- **Material provided**:
# # #

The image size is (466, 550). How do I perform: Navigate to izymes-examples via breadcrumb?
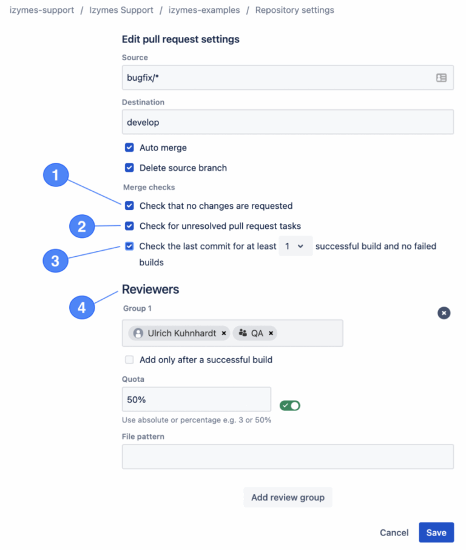pyautogui.click(x=204, y=10)
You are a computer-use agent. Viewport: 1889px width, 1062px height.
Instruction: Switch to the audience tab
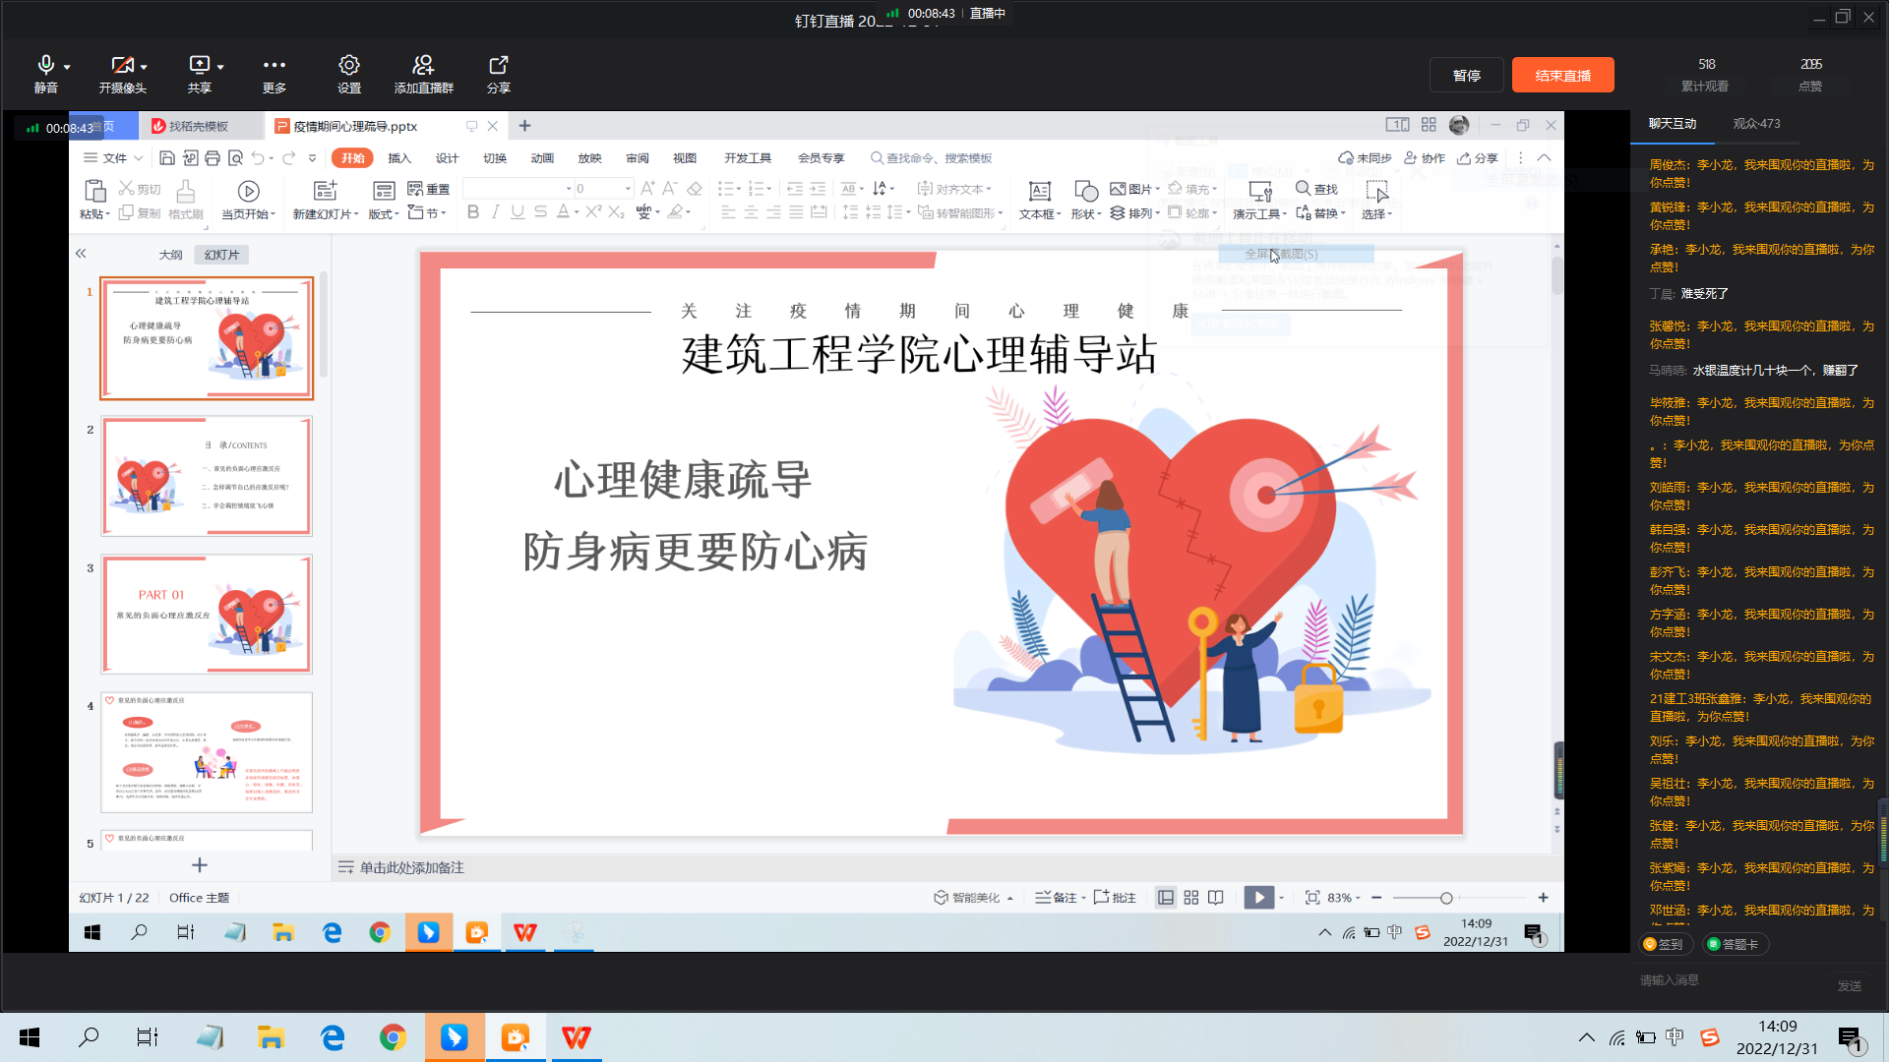coord(1756,124)
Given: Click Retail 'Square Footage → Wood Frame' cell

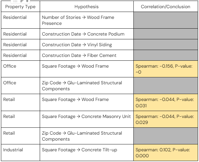Looking at the screenshot, I should tap(86, 99).
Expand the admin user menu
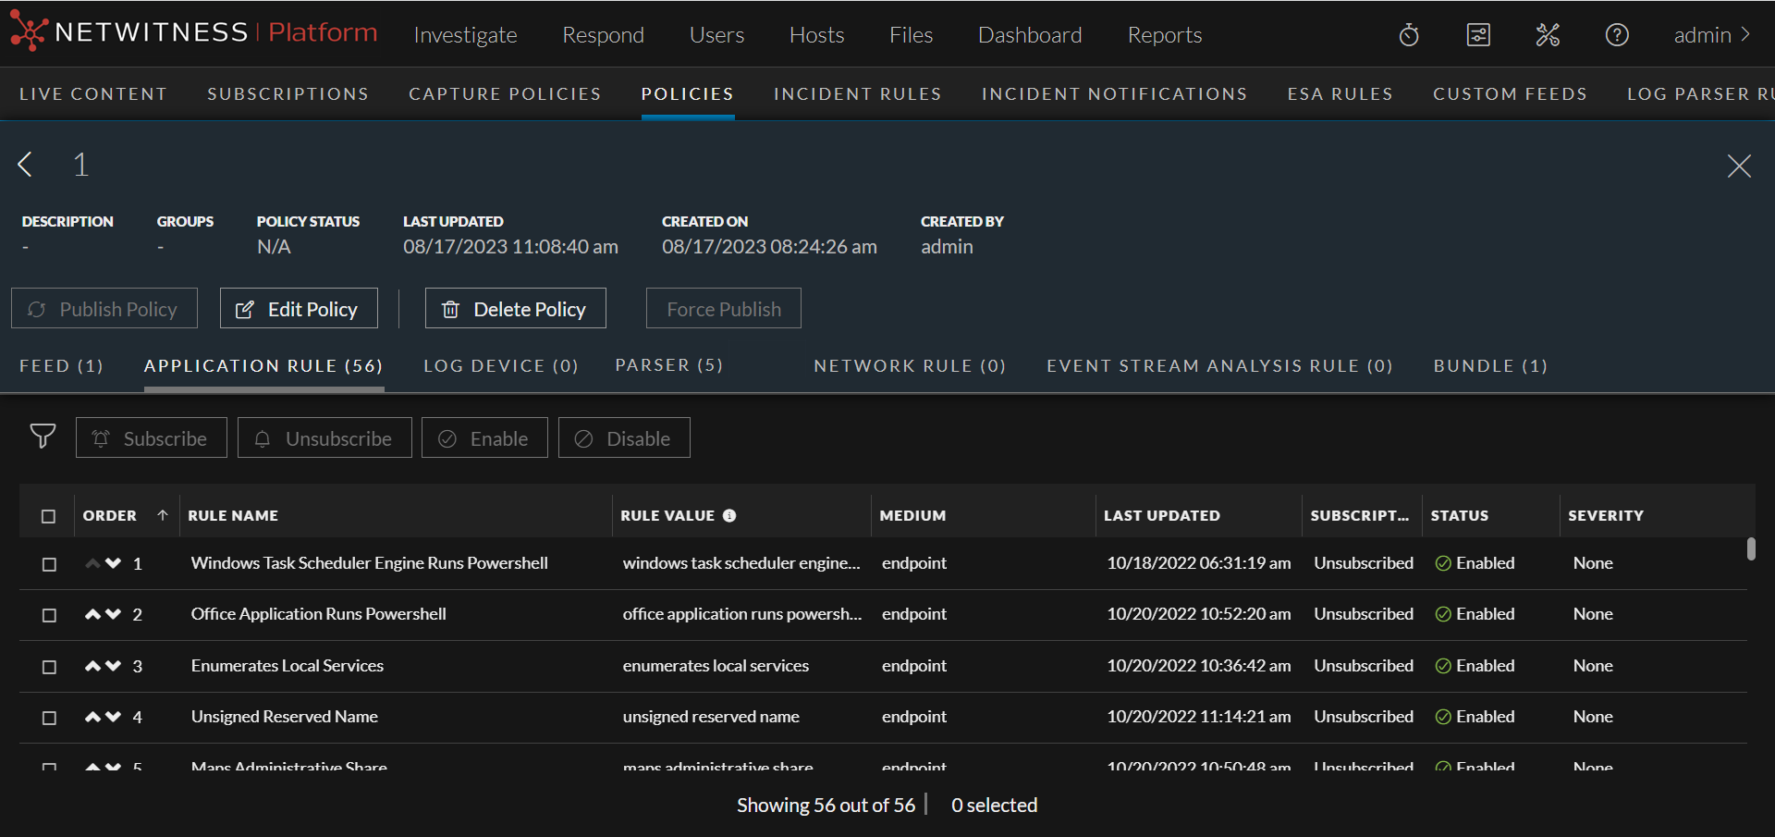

# # #

Convert the lines above into a JSON list of strings with one string per line. Omit blank lines and leave out the pictures.

- **Full answer**:
[
  "The image size is (466, 550). How do I perform: Navigate to izymes-examples via breadcrumb?",
  "pyautogui.click(x=204, y=10)",
  "You are a computer-use agent. Viewport: 1889px width, 1062px height.",
  "Instruction: Switch to the audience tab",
  "coord(1756,124)",
  "Given: Click Retail 'Square Footage → Wood Frame' cell",
  "Looking at the screenshot, I should tap(86, 99).",
  "Expand the admin user menu"
]